··· DATASET CONTENT ···
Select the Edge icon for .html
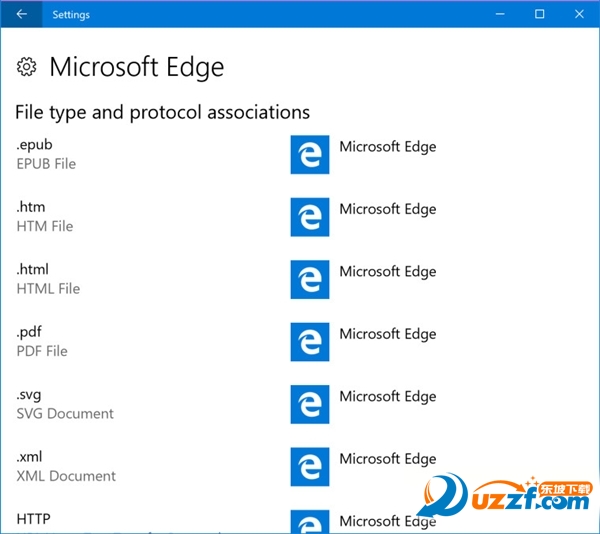[x=310, y=280]
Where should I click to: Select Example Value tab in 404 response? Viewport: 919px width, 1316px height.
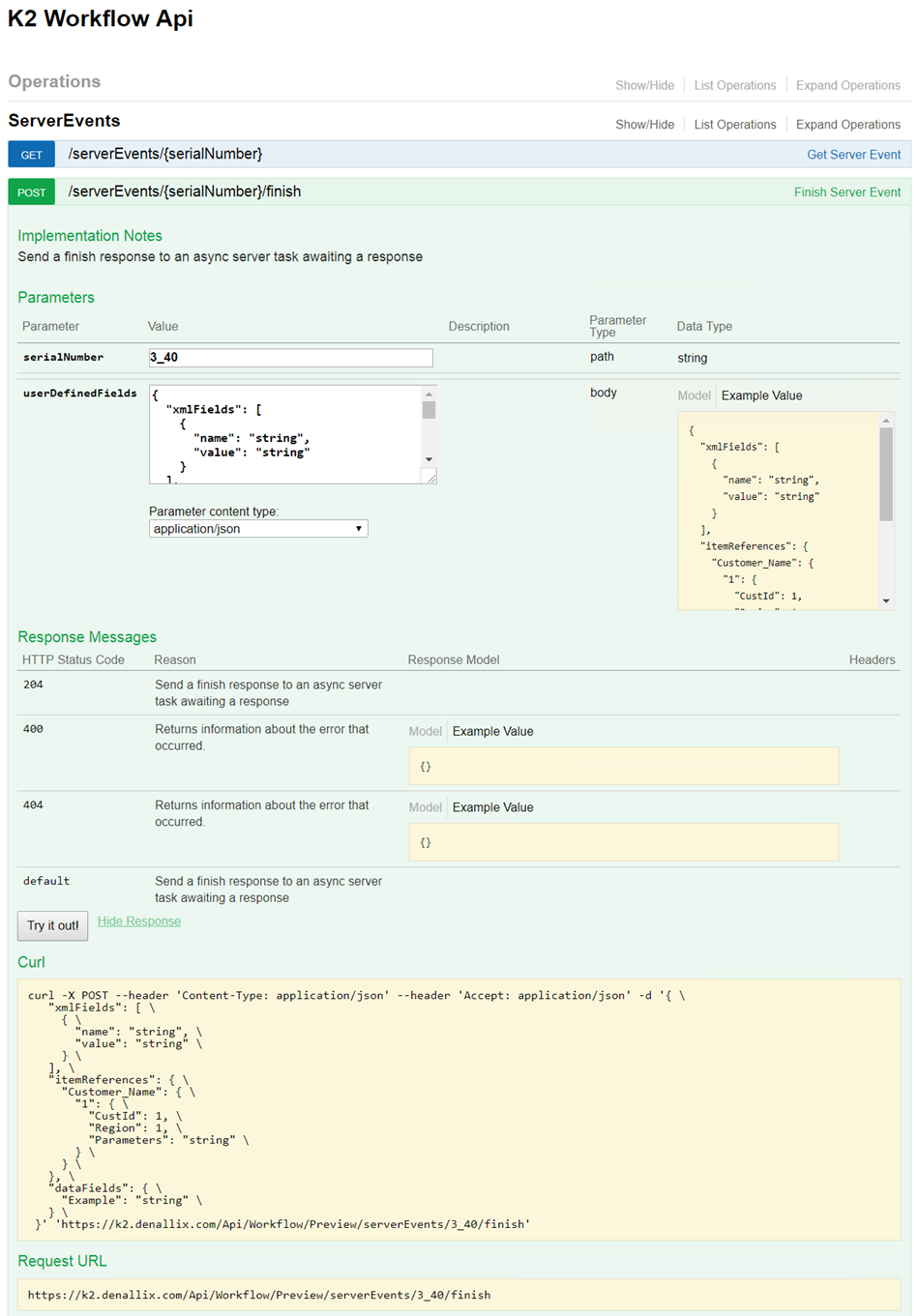pos(492,807)
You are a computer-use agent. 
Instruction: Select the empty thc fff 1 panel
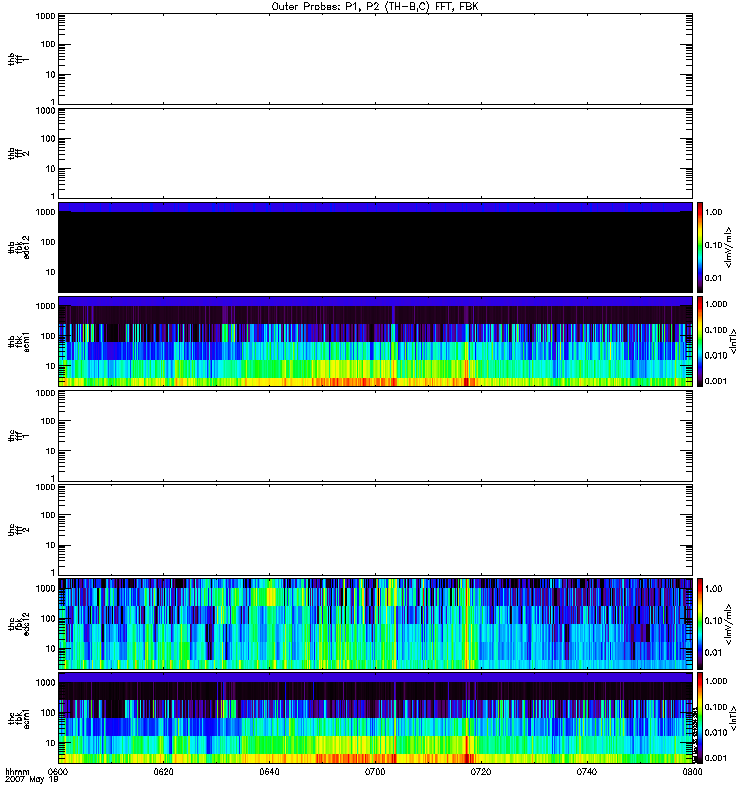coord(374,435)
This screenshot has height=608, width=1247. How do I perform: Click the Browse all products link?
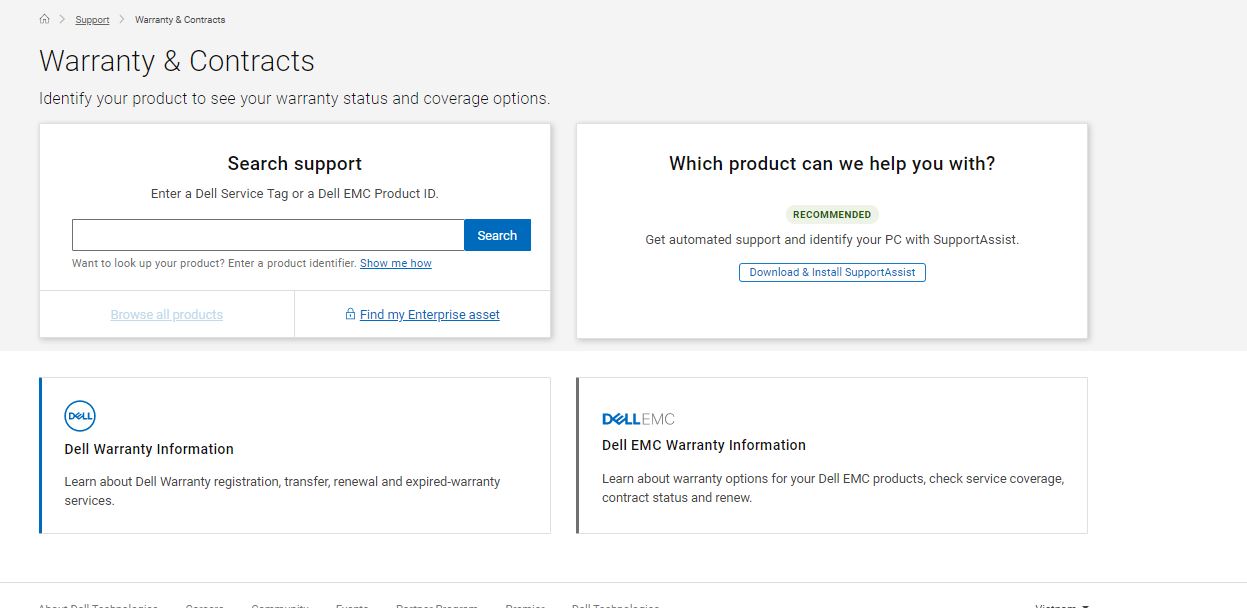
···
◆ **EXERCISE BRIEF**
The lines above must be transcribed exactly, with every picture left out.

◆ **OUTPUT FOR THIS EXERCISE**
Select the Edge icon for .html
[x=310, y=280]
Where should I click to: Select Example Value tab in 404 response? Viewport: 919px width, 1316px height.
pos(492,807)
You are a computer-use agent. 
Instruction: Select the empty thc fff 1 panel
coord(374,435)
This screenshot has height=608, width=1247. How do I perform: Click the Browse all products link?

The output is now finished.